Implication of Pyrethroid Neurotoxicity for Human Health: A Lesson from Animal Models

Pyrethroids, synthetic insecticides used in pest management, pose health risks, particularly neurotoxic effects, with studies linking exposure to a neurodegenerative disorder. This review examines the neurotoxic mechanisms of pyrethroids analyzing literature from animal model studies. It identifies critical targets for neurotoxicity, including ion channels, oxidative stress, inflammation, neuronal cell loss, and mitochondrial dysfunction. The review also discusses key therapeutic targets and signaling pathways relevant to Pyrethroids neurotoxicity management, including calcium, Wnt/β-catenin, mTOR, MAPK/Erk, PI3K/Akt, Nrf2, Nurr1, and PPARγ. Our findings demonstrate that pyrethroid exposure triggers multiple neurotoxic pathways that bear resemblance to the mechanisms underlying neurotoxicity.
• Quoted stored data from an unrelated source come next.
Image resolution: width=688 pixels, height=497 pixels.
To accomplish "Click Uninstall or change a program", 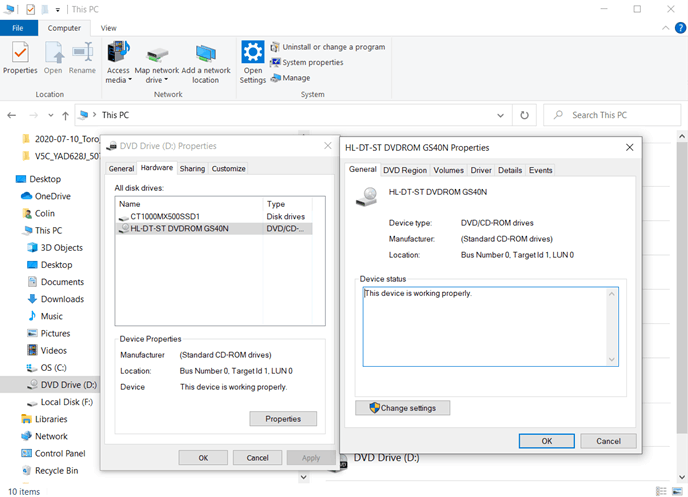I will [x=328, y=47].

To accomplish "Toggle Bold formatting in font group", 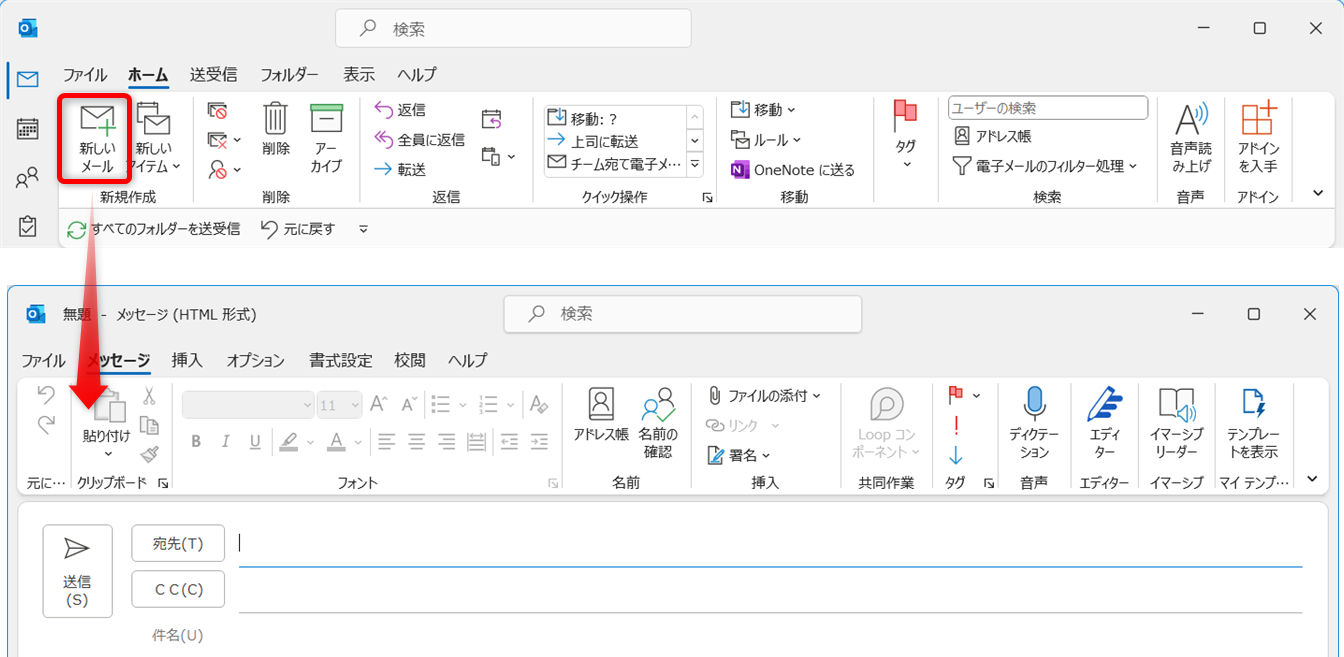I will 196,441.
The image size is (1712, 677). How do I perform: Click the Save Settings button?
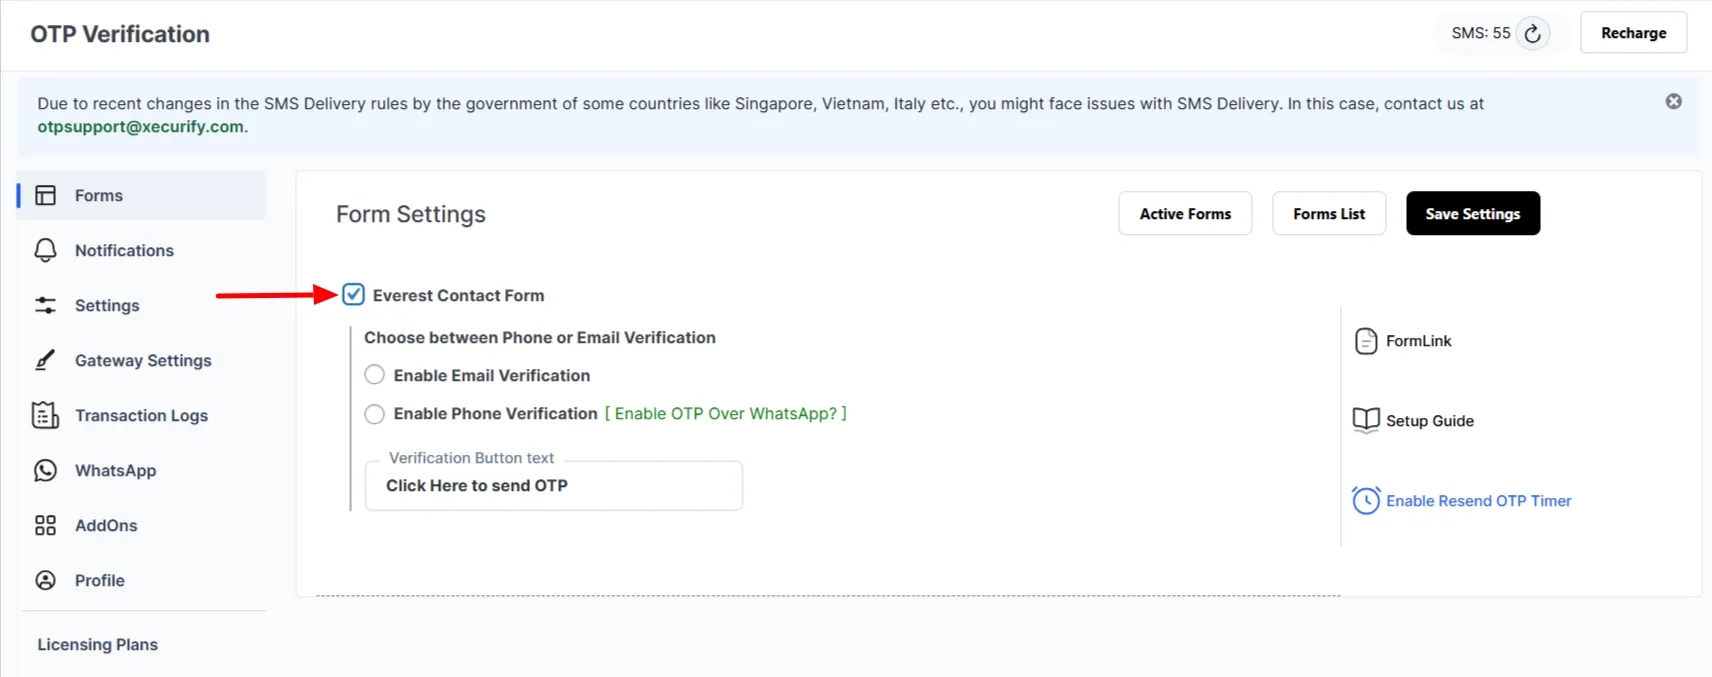pyautogui.click(x=1472, y=213)
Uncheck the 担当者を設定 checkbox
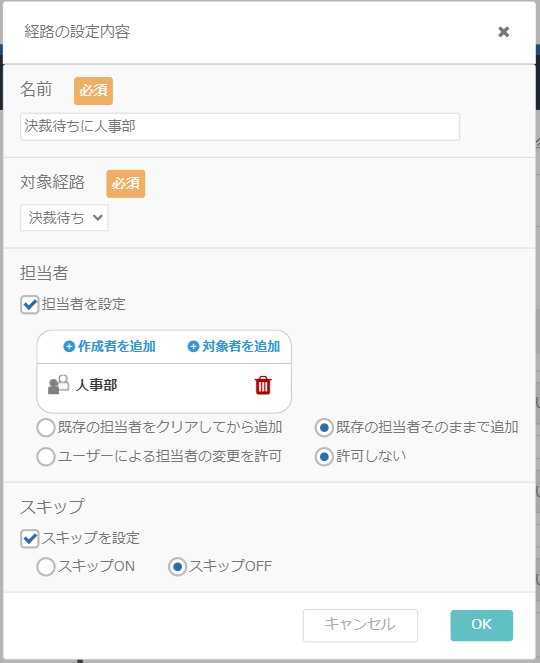 pyautogui.click(x=30, y=304)
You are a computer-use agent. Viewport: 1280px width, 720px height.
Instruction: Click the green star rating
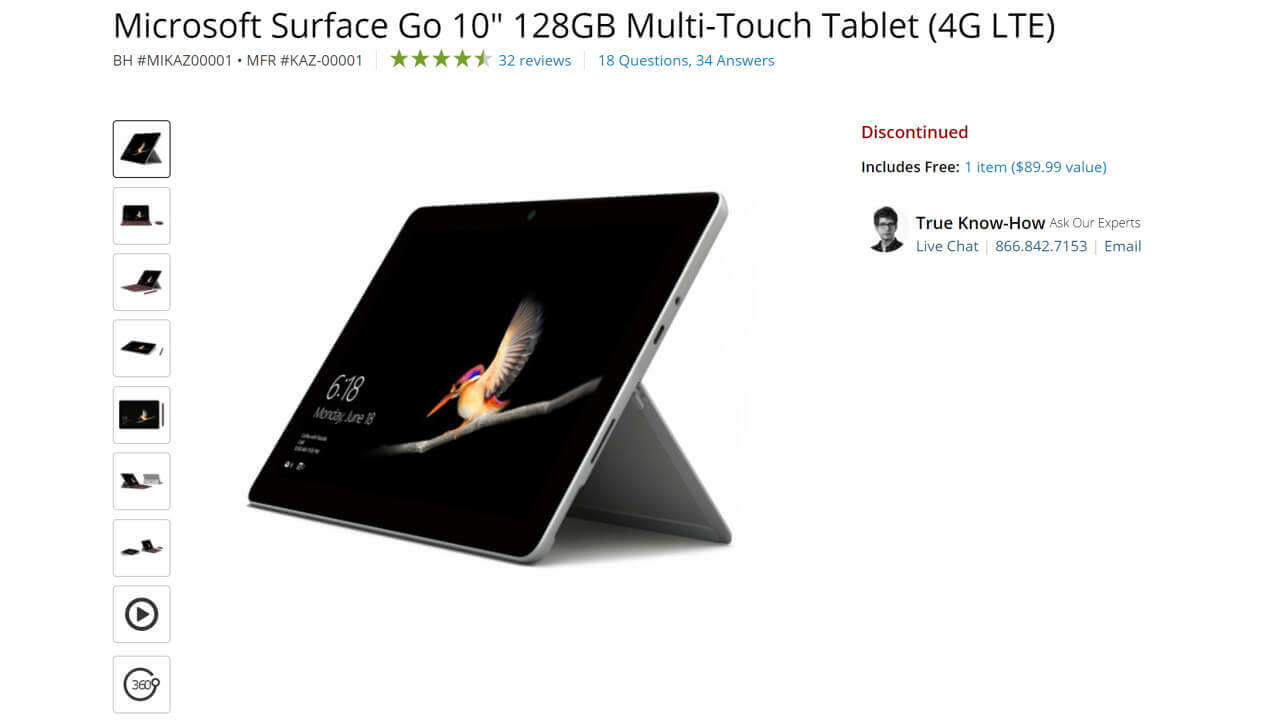click(x=440, y=59)
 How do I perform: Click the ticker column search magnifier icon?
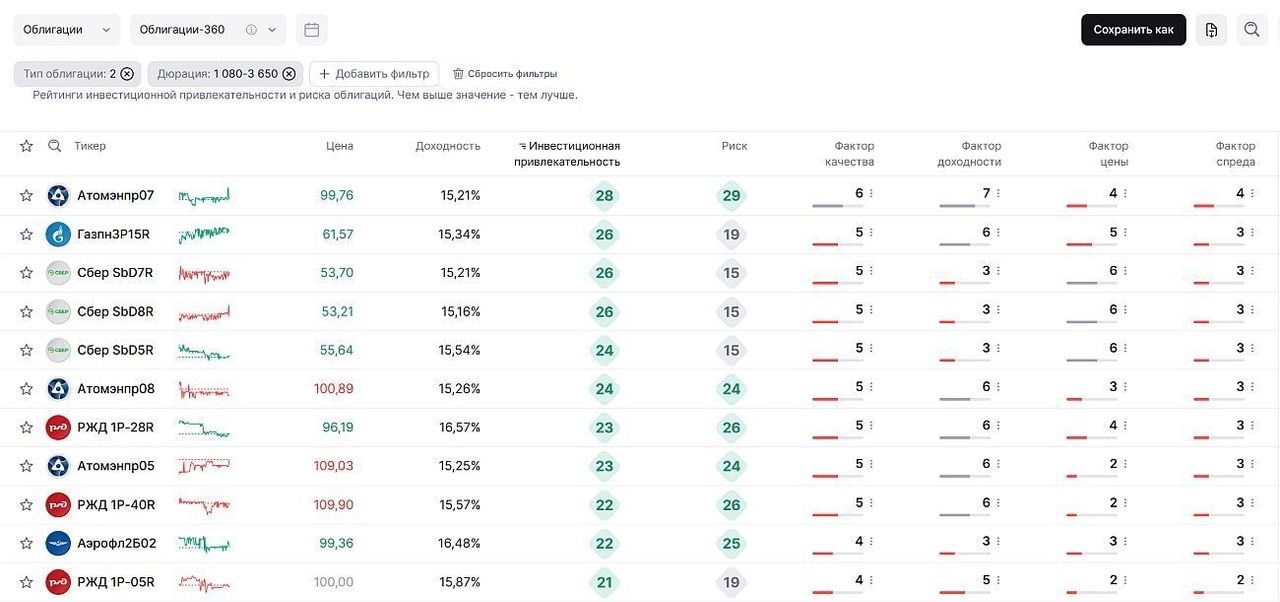pyautogui.click(x=55, y=146)
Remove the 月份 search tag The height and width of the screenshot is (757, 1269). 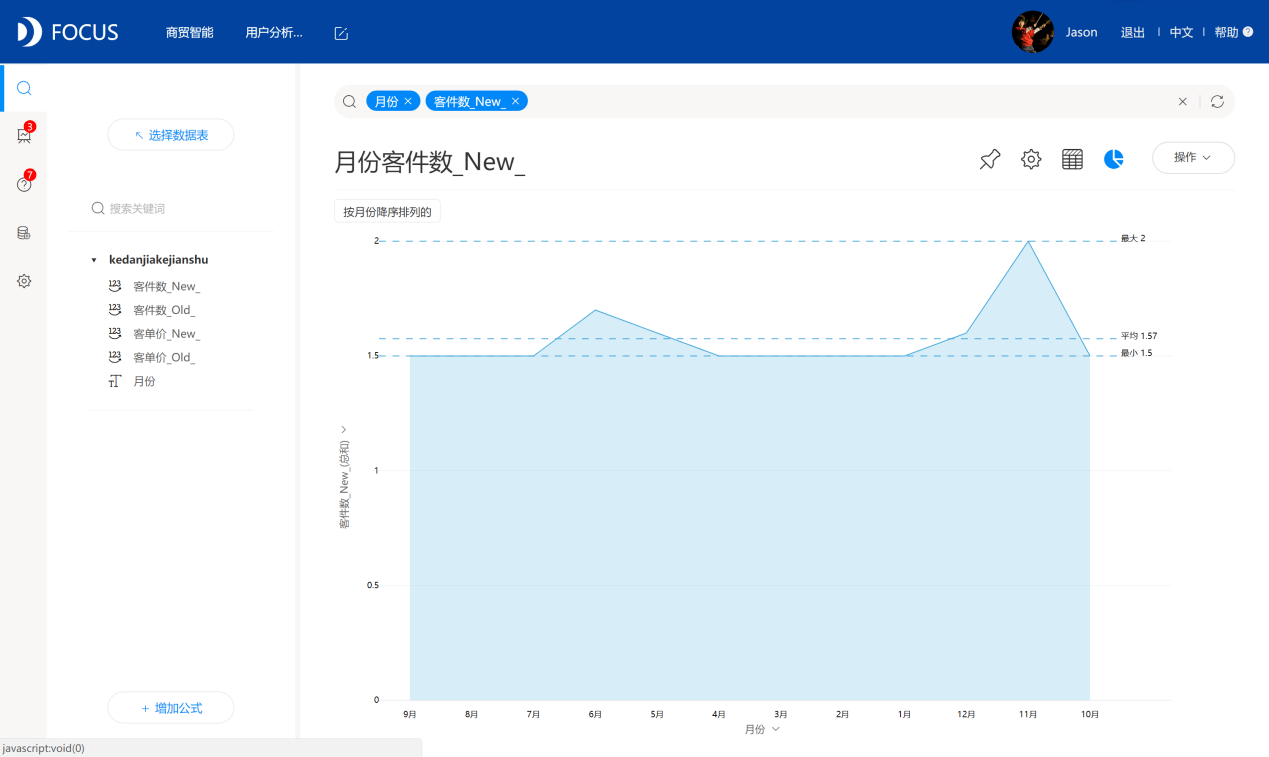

Oxidative stress and inflammation emerge as prominent factors that contribute to neuronal degeneration, alongside disrupted mitochondrial function. The investigation highlights the significance of ion channels as primary neurodegeneration targets while acknowledging the potential involvement of various other receptors and enzymes that may exacerbate neurological damage. Additionally, we elucidate how pyrethroids may interfere with therapeutic targets associated with neuronal dysfunction, potentially impairing treatment efficacy.Also, exposure to these chemicals can alter DNA methylation patterns and histone modifications, ultimately leading to changes in gene expression that may enhance susceptibility to neurological disorders. Pyrethroid neurotoxicity poses a significant public health risk, necessitating future research for protective strategies against pesticide-induced neurological disorders and understanding the interplay between neurodegenerative diseases, potentially leading to innovative therapeutic interventions.